The influence of the Moray family was not confined to north Scotland. Sir William Moray of Bothwell, the elder brother of Andrew the younger's father, held extensive lands in Lanarkshire and at Lilleford in Lincolnshire.[13]

Bothwell Castle, construction of which was begun by Sir William Moray.

Sir William, who was known as le riche due to his extensive personal wealth, was in 1296 constructing Bothwell Castle overlooking the River Clyde. Its design was influenced by the latest continental European trends in castle construction. It was clearly intended as an unequivocal statement of his influence and wealth. Moray the younger was heir to his uncle's lands and castles.[9]

Elgin Cathedral, from the south-east. Construction of it was begun under the supervision of Bishop Andrew Moray.

The Morays of Petty also had a presence in the Scottish medieval church. A forebear of Moray the younger, also named Andrew, was bishop of Moray early in the thirteenth century and was responsible for the transfer of the seat of the bishopric of Moray to Elgin in 1224 and the establishment in the town of the bishopric's cathedral. The Moray family continued to maintain its link to the church. A younger brother of Sir Andrew Moray of Petty, David, was in the closing years of the thirteenth century a rector of Bothwell church in central Scotland and a canon of Moray.[14] He would subsequently be consecrated in the summer of 1299 as Bishop of Moray by Pope Boniface VIII,[15] and become one of the staunchest supporters of King Robert I's kingship.

A kingdom in turmoil[edit]

A depiction of a meeting of the English Parliament in 1278 in which King Alexander III is shown sitting at King Edward I's right.

The late thirteenth century was a time of upheaval in Scotland. On 19 March 1286, King Alexander III died after apparently being thrown from his horse as he made his way to Kinghorn, in Fife, from Edinburgh Castle to be with his young Flemish queen, Yolande.[16] Although the king had previously been married to Margaret, a sister of King Edward I, his children from that marriage predeceased him.[17] On Alexander III's death, the Crown passed to his three-year-old granddaughter, Margaret, Maid of Norway. The child-queen was never enthroned, dying in 1290 during the sea passage to Scotland.[18]

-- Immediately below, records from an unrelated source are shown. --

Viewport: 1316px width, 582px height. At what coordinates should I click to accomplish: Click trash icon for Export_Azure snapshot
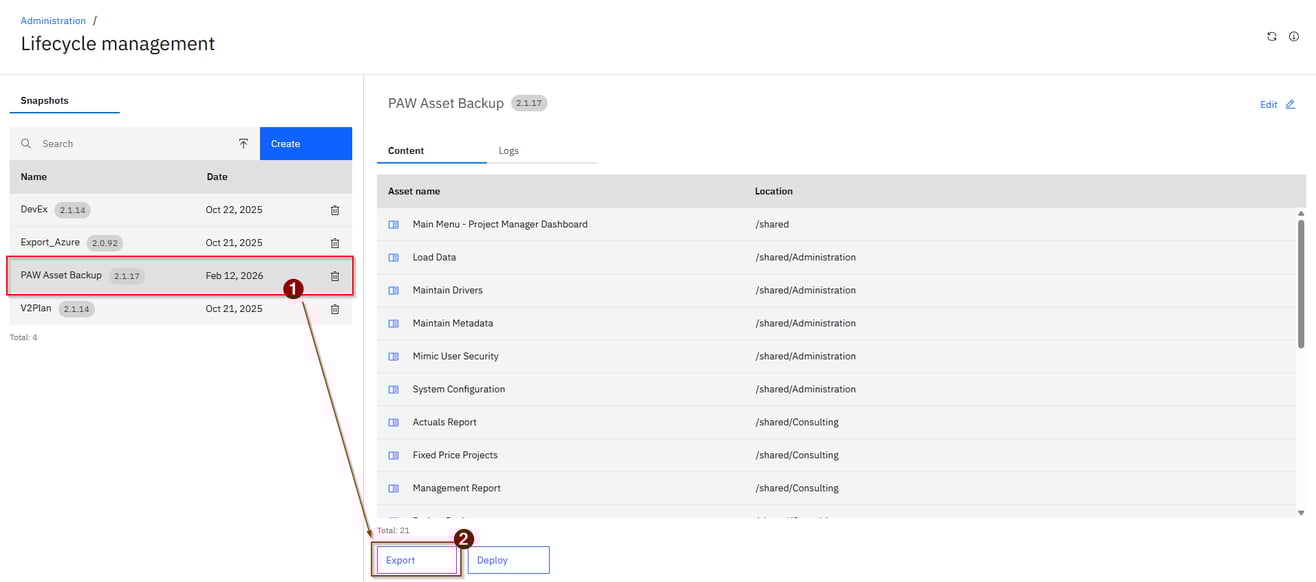[x=335, y=243]
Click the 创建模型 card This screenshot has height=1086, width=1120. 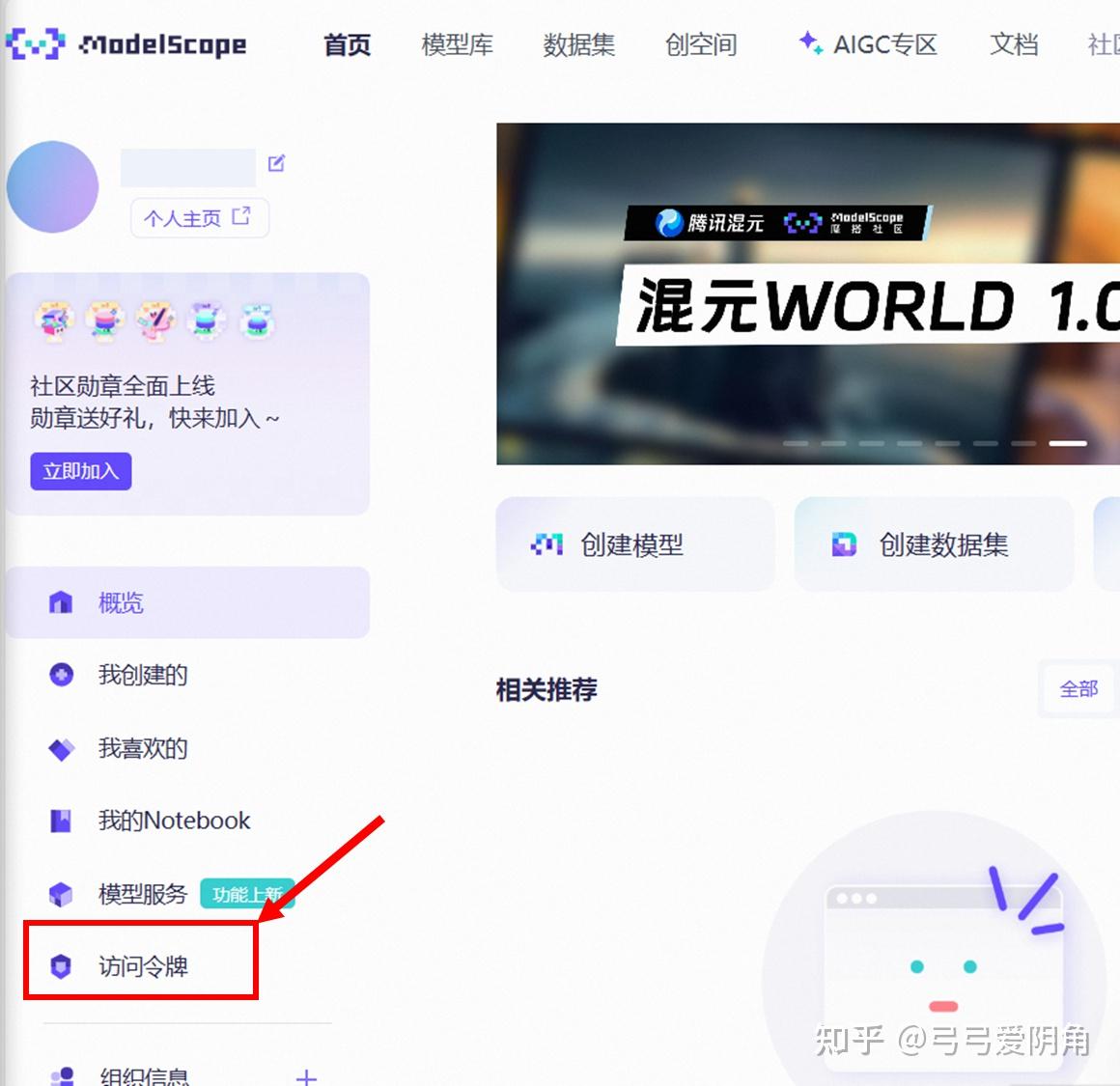[x=634, y=544]
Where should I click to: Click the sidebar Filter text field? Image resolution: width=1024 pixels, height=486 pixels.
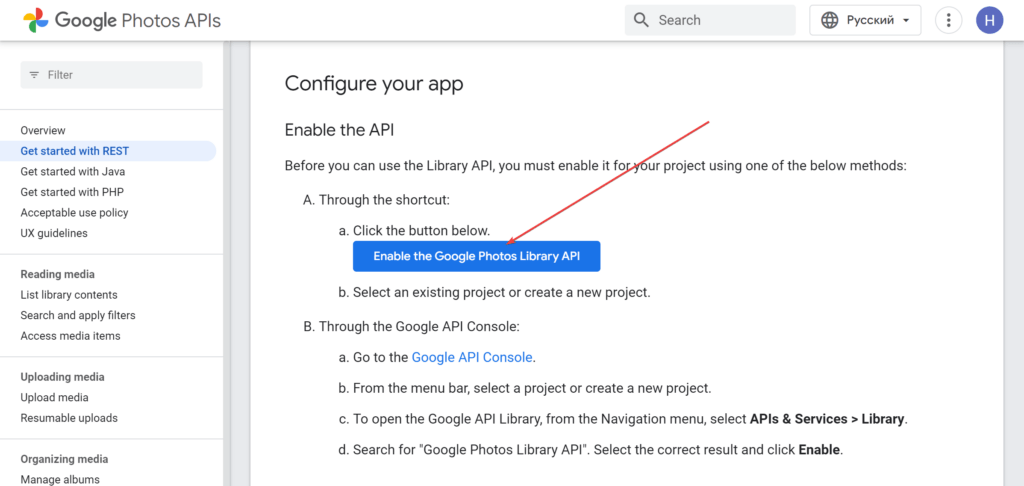point(112,75)
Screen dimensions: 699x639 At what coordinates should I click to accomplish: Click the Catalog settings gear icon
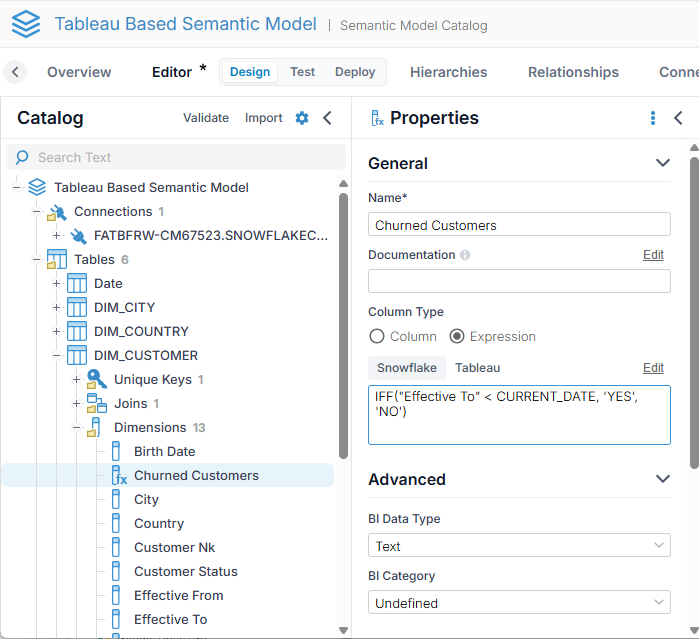click(x=302, y=118)
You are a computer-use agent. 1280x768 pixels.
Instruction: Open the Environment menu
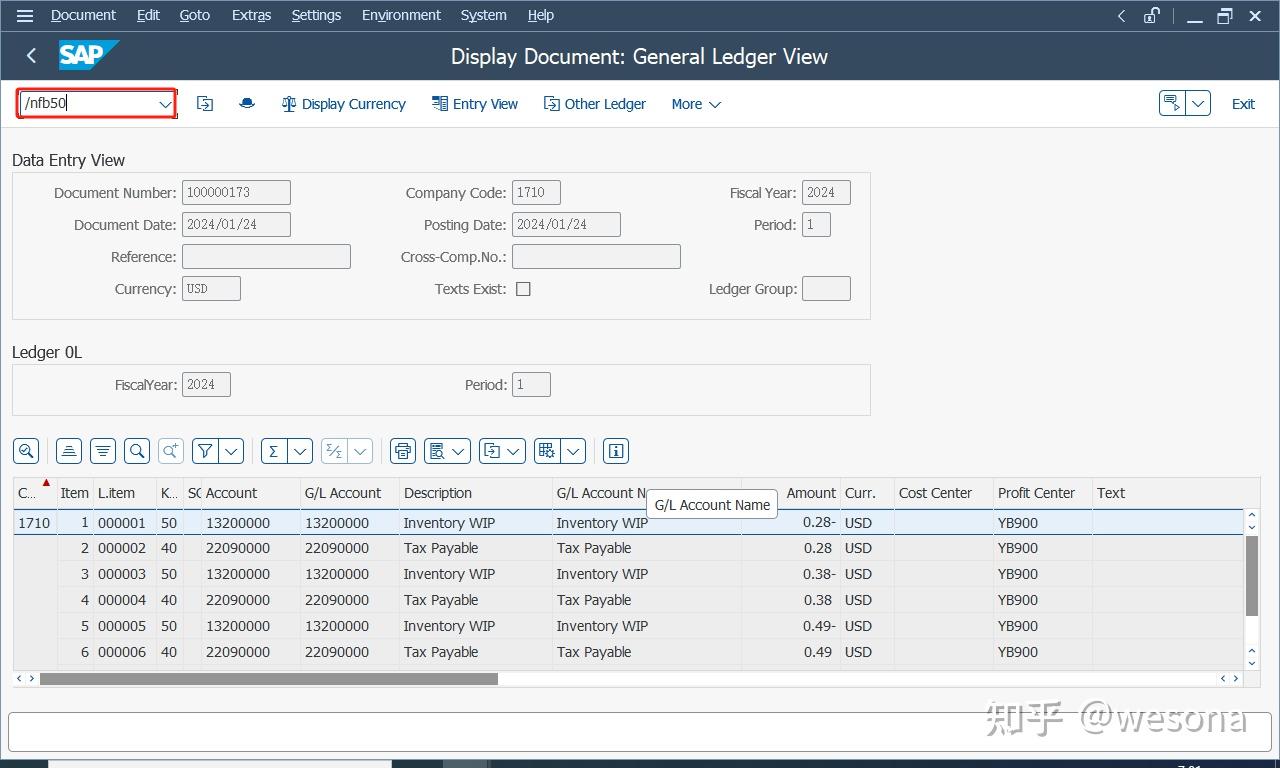[x=401, y=15]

Scots nobles had vied for the vacant crown. The Bruces of Annandale made an attempt in November 1286 to seize it in an armed coup.[19] It was suppressed by the Scottish political community. In this uncertain time, Scotland's leaders turned for support to their nearest neighbour, King Edward I of England.

Edward I was a widely respected king. The relationship between him and recently deceased King Alexander had been good. The power and influence that he possessed allowed him to preside over a court to assess the merits of the claims to the Scots Crown, and the military might of his kingdom meant he could enforce its decision. This role came at a price: the claimants had to acknowledge him as Overlord of Scotland.

The most serious claims to the vacant Crown, in what became known as 'The Great Cause', were advanced by John Balliol, the lord of Galloway, and Robert Bruce, lord of Annandale and grandfather of the future king. After lengthy deliberation, Balliol was awarded the Crown. This decision was widely accepted by the Scottish political community, including many who previously supported Bruce.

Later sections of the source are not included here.